━━━━━ SUPPLIED DATA

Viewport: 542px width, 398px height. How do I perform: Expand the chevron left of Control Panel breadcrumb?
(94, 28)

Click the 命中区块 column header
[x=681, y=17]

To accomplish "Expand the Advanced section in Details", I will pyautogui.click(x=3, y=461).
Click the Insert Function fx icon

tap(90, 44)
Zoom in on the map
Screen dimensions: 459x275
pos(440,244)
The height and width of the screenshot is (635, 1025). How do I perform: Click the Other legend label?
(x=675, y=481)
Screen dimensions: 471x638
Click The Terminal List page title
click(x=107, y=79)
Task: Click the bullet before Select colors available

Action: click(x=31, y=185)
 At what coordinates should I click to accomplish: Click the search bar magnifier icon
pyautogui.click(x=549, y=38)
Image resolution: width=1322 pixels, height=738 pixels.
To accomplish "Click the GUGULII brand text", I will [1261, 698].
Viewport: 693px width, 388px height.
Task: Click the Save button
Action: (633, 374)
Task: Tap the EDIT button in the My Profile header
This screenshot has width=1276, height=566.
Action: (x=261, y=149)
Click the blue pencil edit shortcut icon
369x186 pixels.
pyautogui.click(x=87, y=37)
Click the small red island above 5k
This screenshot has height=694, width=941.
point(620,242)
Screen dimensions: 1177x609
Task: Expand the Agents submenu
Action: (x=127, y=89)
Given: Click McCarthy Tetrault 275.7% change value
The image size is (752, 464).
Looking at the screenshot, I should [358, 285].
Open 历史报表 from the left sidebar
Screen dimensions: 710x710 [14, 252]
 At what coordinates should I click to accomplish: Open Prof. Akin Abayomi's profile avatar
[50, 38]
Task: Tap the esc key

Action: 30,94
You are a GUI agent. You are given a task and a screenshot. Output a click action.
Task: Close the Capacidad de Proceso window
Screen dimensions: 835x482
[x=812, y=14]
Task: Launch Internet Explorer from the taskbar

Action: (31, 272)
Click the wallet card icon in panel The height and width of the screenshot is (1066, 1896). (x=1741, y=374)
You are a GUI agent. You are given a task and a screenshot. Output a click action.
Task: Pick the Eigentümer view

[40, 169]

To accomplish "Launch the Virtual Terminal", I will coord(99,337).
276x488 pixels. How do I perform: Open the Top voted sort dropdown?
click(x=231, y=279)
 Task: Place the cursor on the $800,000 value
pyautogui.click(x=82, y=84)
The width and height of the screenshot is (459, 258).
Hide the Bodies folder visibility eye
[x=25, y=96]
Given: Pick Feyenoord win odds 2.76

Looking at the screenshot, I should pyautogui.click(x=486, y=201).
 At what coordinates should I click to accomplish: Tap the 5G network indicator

━━━━━━━━━━

WHAT IS EXPECTED: Give every line above again, word for word.

ANSWER AREA:
Viewport: 542px width, 398px height. How do I perform: Expand the chevron left of Control Panel breadcrumb?
(94, 28)

Click the 命中区块 column header
[x=681, y=17]

To accomplish "Expand the Advanced section in Details", I will pyautogui.click(x=3, y=461).
Click the Insert Function fx icon

tap(90, 44)
Zoom in on the map
Screen dimensions: 459x275
pos(440,244)
The height and width of the screenshot is (635, 1025). How do I perform: Click the Other legend label?
(x=675, y=481)
Screen dimensions: 471x638
Click The Terminal List page title
click(x=107, y=79)
Task: Click the bullet before Select colors available

Action: click(x=31, y=185)
 At what coordinates should I click to accomplish: Click the search bar magnifier icon
pyautogui.click(x=549, y=38)
Image resolution: width=1322 pixels, height=738 pixels.
To accomplish "Click the GUGULII brand text", I will [1261, 698].
Viewport: 693px width, 388px height.
Task: Click the Save button
Action: (633, 374)
Task: Tap the EDIT button in the My Profile header
This screenshot has width=1276, height=566.
Action: (x=261, y=149)
Click the blue pencil edit shortcut icon
369x186 pixels.
pyautogui.click(x=87, y=37)
Click the small red island above 5k
This screenshot has height=694, width=941.
point(620,242)
Screen dimensions: 1177x609
Task: Expand the Agents submenu
Action: (x=127, y=89)
Given: Click McCarthy Tetrault 275.7% change value
The image size is (752, 464).
Looking at the screenshot, I should [358, 285].
Open 历史报表 from the left sidebar
Screen dimensions: 710x710 [14, 252]
 At what coordinates should I click to accomplish: Open Prof. Akin Abayomi's profile avatar
[50, 38]
Task: Tap the esc key

Action: 30,94
You are a GUI agent. You are given a task and a screenshot. Output a click action.
Task: Close the Capacidad de Proceso window
Screen dimensions: 835x482
[x=812, y=14]
Task: Launch Internet Explorer from the taskbar

Action: (31, 272)
Click the wallet card icon in panel The height and width of the screenshot is (1066, 1896). (x=1741, y=374)
You are a GUI agent. You are given a task and a screenshot. Output a click action.
Task: Pick the Eigentümer view

[40, 169]

To accomplish "Launch the Virtual Terminal", I will coord(99,337).
276x488 pixels. How do I perform: Open the Top voted sort dropdown?
click(x=231, y=279)
 Task: Place the cursor on the $800,000 value
pyautogui.click(x=82, y=84)
The width and height of the screenshot is (459, 258).
Hide the Bodies folder visibility eye
[x=25, y=96]
Given: Pick Feyenoord win odds 2.76

Looking at the screenshot, I should pyautogui.click(x=486, y=201).
 At what coordinates should I click to accomplish: Tap the 5G network indicator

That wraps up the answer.